• [THE TASK] Identify every line of the listing below that contains the word "field" and copy each of those lines.

• [EXTRACTED ENTRIES]
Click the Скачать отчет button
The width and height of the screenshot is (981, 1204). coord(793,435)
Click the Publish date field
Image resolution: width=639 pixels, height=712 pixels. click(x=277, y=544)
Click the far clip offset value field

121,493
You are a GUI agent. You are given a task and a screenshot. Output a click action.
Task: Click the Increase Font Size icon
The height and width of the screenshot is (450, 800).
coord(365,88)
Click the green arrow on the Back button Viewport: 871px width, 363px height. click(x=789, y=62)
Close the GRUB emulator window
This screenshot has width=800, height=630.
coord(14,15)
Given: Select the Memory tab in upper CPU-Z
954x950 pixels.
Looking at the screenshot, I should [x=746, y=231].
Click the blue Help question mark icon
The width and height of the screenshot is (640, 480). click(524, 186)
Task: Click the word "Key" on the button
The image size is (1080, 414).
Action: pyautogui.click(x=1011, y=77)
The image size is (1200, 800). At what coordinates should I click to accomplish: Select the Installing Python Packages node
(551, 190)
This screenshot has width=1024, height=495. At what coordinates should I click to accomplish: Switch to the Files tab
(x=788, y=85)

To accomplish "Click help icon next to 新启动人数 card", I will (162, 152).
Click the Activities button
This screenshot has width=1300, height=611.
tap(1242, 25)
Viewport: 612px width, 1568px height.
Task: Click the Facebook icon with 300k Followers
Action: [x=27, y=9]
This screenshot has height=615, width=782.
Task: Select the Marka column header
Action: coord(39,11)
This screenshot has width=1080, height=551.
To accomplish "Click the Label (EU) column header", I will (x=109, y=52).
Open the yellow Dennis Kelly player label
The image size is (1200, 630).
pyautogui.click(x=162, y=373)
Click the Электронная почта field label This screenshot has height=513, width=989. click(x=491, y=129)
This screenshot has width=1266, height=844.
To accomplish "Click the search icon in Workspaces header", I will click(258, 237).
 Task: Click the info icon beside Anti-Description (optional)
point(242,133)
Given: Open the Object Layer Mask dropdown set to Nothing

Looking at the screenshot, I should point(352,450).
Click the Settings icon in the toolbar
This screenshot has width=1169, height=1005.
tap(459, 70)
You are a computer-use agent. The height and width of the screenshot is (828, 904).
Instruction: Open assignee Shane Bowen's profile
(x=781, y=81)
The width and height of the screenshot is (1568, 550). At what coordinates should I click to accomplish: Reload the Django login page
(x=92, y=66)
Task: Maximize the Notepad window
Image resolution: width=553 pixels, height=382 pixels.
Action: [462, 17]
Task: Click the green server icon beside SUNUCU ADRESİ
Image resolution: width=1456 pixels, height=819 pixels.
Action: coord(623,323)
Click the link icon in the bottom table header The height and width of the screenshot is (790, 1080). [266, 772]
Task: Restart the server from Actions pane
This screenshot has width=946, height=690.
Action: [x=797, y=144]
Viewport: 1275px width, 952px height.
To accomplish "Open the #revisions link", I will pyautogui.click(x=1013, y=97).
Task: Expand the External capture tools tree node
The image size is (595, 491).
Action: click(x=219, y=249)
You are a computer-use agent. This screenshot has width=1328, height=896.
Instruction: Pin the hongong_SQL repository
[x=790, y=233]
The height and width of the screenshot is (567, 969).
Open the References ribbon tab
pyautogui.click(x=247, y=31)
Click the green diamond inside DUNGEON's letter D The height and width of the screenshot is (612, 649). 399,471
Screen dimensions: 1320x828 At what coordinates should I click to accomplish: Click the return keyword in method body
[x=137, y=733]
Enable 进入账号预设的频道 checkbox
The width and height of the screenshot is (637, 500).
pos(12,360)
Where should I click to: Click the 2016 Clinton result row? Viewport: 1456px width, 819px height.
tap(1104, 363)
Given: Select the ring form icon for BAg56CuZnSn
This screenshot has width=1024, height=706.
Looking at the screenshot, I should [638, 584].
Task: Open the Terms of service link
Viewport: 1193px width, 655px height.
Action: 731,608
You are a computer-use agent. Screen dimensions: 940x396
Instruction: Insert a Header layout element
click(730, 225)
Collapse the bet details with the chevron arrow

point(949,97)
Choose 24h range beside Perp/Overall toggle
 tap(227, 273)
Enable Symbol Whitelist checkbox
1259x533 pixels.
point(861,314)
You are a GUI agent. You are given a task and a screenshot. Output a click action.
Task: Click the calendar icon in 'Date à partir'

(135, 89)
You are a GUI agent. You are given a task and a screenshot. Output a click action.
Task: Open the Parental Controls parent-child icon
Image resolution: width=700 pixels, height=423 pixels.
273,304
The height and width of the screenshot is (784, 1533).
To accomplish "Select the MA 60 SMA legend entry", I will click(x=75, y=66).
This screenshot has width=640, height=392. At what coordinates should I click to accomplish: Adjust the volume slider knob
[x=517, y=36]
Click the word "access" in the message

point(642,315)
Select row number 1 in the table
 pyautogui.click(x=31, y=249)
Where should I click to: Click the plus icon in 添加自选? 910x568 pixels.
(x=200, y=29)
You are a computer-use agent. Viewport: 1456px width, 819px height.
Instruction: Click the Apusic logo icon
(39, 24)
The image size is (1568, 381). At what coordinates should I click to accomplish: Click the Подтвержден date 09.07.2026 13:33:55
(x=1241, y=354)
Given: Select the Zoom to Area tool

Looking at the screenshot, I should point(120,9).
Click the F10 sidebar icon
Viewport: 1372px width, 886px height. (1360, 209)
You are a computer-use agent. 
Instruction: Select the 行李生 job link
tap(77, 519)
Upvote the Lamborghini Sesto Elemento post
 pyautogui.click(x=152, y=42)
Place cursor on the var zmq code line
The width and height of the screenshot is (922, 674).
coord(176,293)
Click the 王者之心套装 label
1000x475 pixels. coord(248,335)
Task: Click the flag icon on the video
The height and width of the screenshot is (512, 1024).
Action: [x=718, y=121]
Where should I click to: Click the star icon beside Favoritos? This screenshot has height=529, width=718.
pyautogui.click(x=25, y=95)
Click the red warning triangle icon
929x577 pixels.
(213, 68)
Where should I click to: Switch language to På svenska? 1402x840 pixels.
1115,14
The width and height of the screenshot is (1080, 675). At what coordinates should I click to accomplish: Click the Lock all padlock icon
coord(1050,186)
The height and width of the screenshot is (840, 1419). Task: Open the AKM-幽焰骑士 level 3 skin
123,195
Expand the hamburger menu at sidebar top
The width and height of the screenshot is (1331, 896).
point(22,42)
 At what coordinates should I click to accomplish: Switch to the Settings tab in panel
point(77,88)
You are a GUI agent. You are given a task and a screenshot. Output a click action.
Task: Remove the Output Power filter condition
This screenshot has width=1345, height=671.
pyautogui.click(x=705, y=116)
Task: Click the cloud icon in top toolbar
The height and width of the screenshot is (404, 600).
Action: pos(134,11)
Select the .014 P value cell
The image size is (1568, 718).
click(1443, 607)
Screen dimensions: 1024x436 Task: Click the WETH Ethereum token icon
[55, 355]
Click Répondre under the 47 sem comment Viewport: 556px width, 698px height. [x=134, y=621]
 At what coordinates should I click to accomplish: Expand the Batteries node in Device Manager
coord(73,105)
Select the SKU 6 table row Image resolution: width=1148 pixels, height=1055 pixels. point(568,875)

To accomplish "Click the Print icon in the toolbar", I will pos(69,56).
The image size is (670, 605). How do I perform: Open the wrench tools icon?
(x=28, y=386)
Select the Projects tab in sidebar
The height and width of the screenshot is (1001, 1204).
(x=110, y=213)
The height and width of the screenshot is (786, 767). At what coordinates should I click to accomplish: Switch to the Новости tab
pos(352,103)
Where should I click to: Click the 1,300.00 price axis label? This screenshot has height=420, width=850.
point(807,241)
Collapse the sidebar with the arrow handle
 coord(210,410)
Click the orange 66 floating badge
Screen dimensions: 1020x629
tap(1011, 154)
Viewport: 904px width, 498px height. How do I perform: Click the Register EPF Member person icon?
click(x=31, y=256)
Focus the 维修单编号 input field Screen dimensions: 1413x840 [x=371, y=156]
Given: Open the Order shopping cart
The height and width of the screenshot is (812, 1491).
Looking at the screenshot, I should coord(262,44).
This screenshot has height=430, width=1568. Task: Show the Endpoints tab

• [SOLUTION]
Click the Publish date field
Click the far clip offset value field
Click the Электронная почта field label This screenshot has height=513, width=989. click(x=491, y=129)
Focus the 维修单编号 input field Screen dimensions: 1413x840 [x=371, y=156]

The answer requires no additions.